WHAT YOU SHOULD DO: Arrange the records from the line with "This screenshot has" to the line with "coord(38,148)" as a two-column CSV with the columns instruction and location. Each row holds the text and its answer in one quoted field apiece, with line breaks turned into spaces, and the pictures are left out.

EXERCISE MATERIALS:
━━━━━━━━
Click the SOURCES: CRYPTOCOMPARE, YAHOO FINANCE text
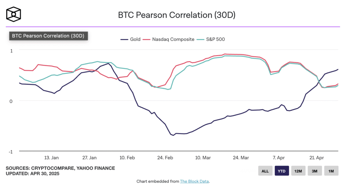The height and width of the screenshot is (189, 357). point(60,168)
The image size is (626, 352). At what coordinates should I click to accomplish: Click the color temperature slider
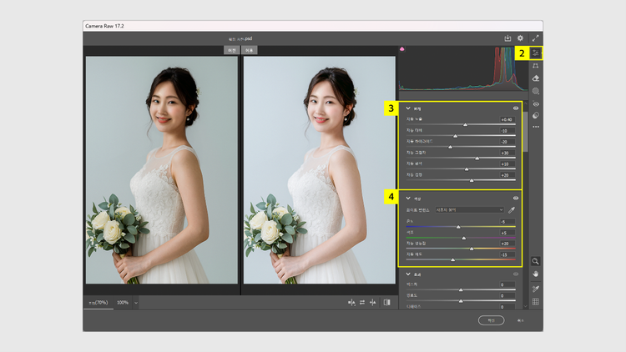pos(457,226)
━━━━━━━━
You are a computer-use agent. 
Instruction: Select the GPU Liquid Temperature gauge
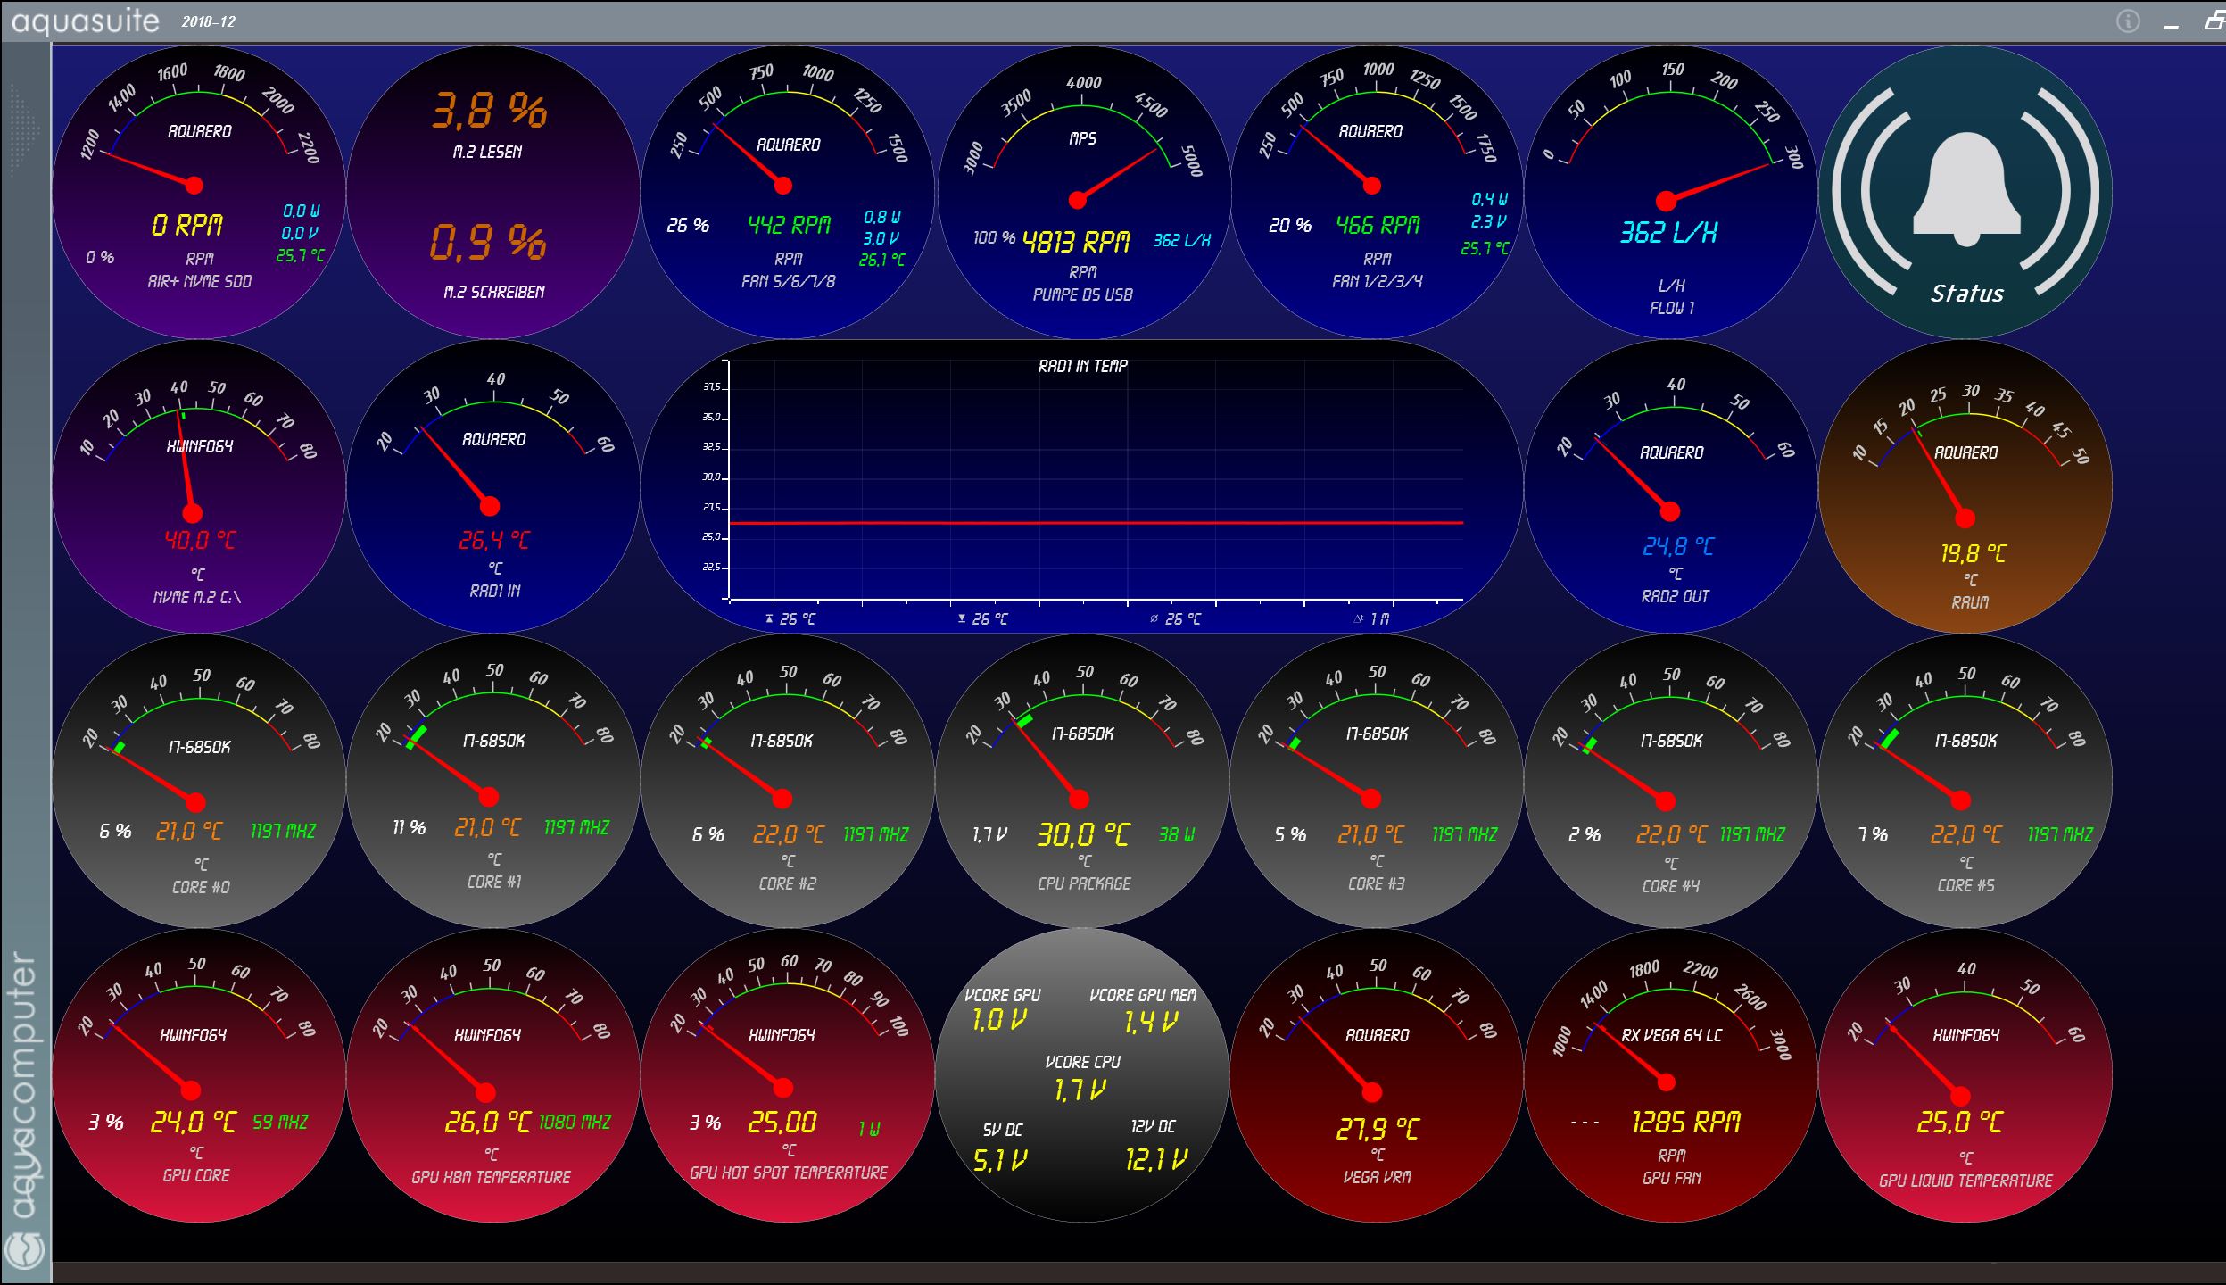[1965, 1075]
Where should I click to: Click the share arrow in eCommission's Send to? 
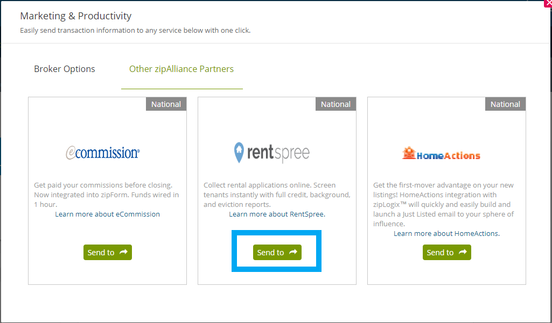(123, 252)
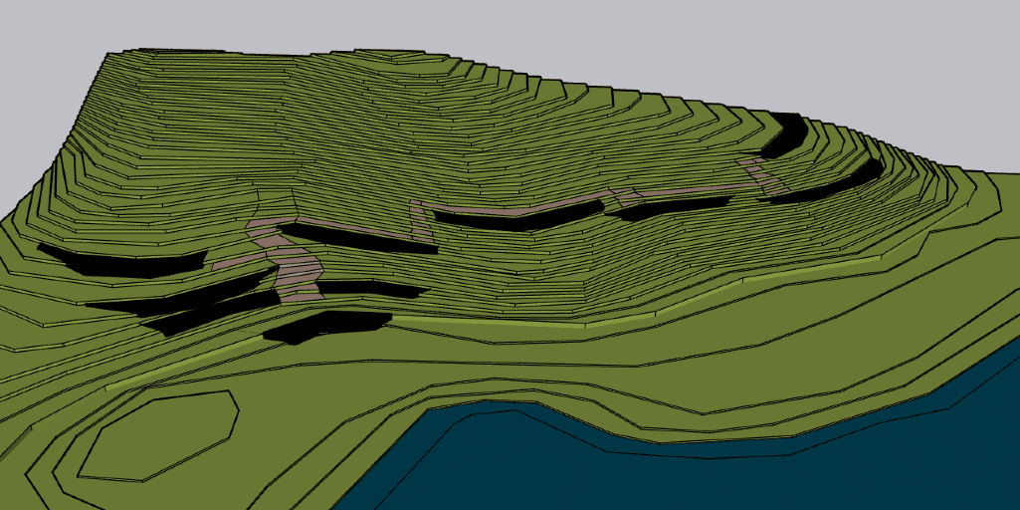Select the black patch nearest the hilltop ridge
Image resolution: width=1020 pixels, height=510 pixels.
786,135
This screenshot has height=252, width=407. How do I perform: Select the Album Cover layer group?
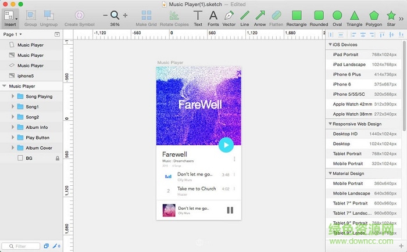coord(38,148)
━━━━━━━━
EXPECTED ANSWER:
instruction,location
"This screenshot has height=252, width=407. How do I perform: Select the Album Cover layer group?","coord(38,148)"